**Records shown:**
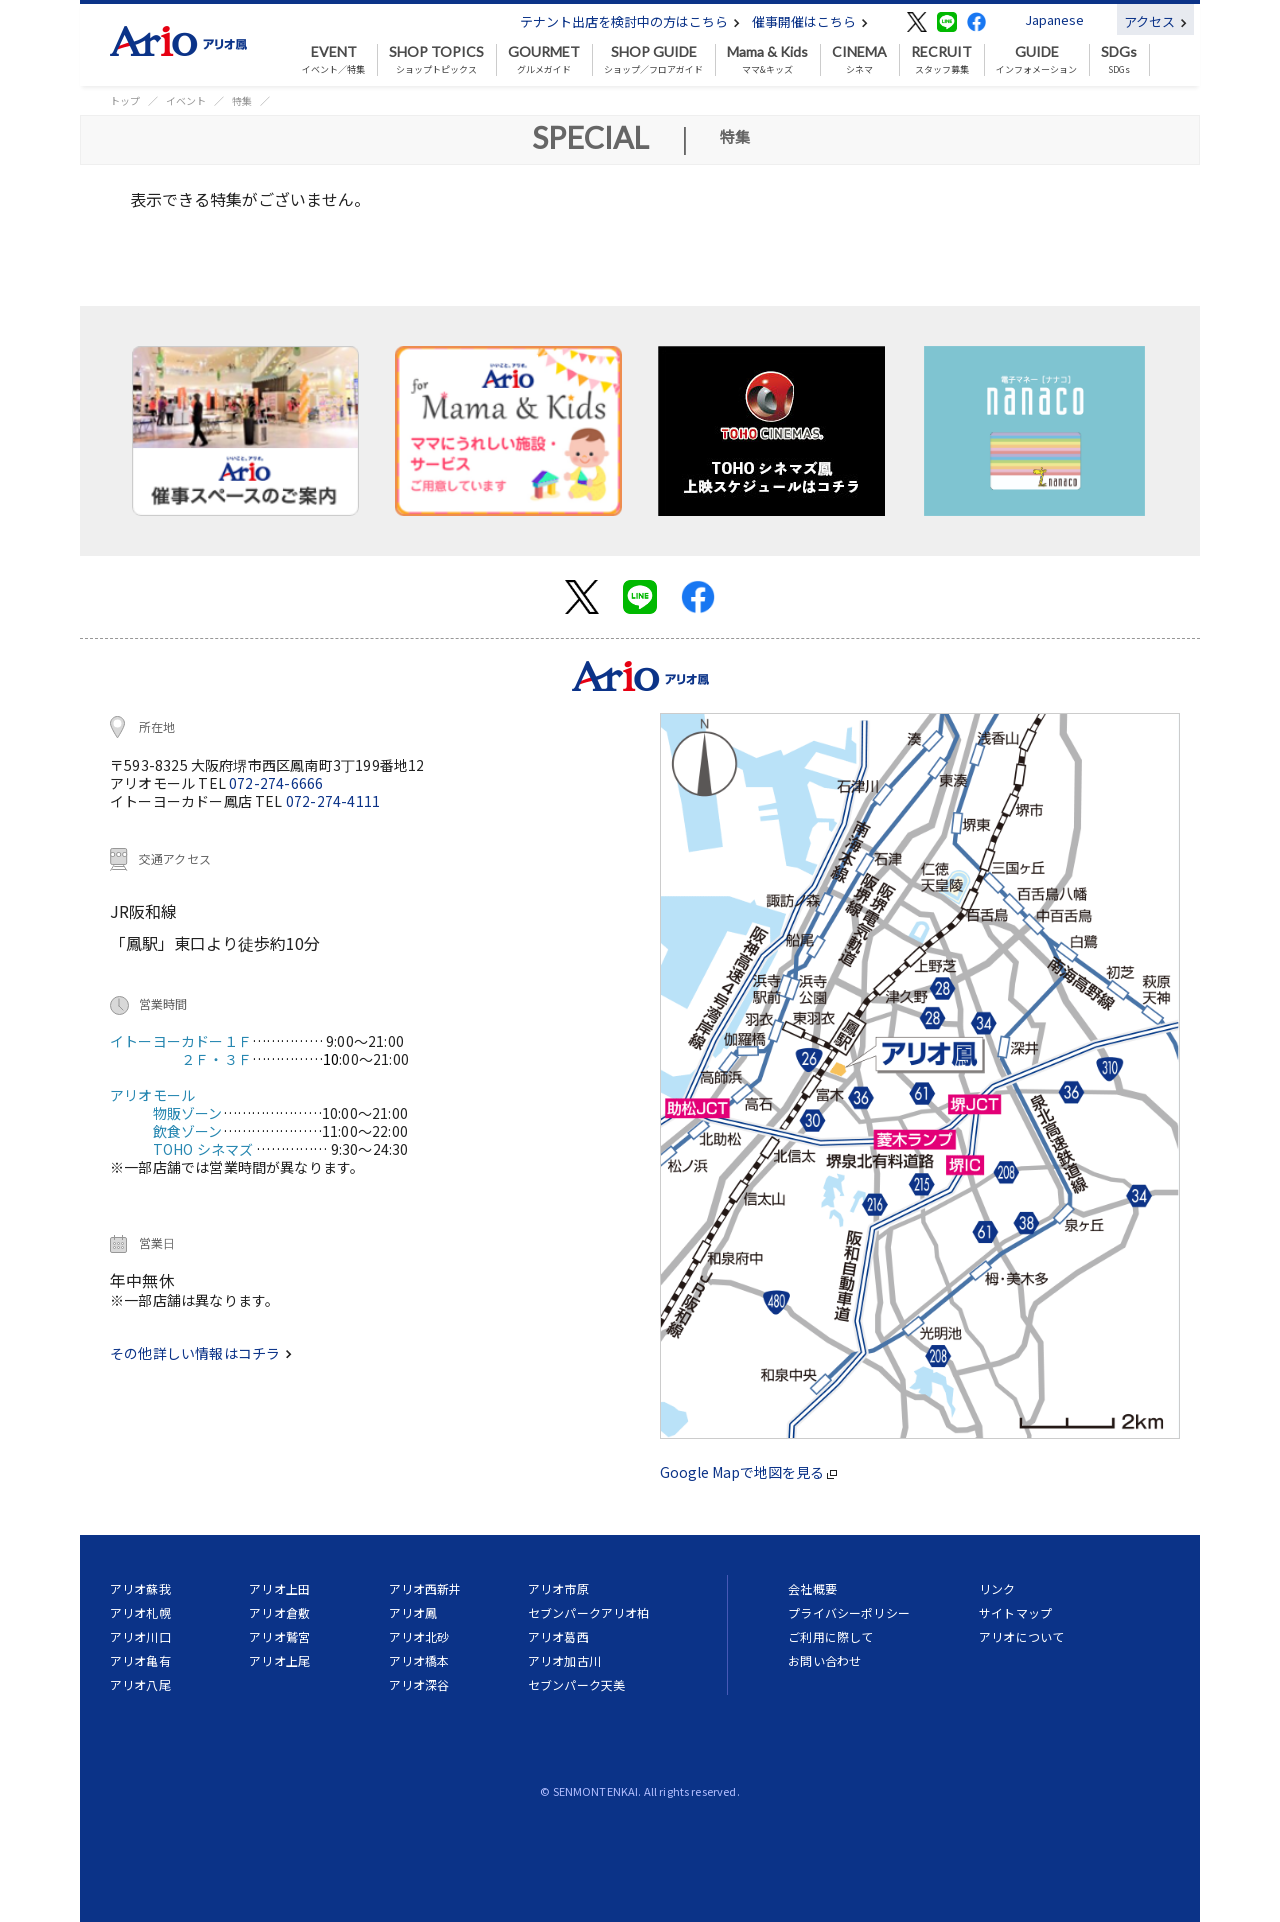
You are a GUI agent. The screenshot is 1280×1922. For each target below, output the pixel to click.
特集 (242, 100)
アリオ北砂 (419, 1636)
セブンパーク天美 (576, 1684)
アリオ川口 (140, 1636)
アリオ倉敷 (279, 1612)
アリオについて (1021, 1636)
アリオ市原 (558, 1588)
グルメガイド (544, 60)
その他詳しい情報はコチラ (201, 1353)
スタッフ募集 (941, 60)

**Directions for this task:** Gather every line from the records that contains the word "each".

**Exercise output:**
You are a GUI agent. The screenshot is 1280×1922. For each target below, output the pixel to click.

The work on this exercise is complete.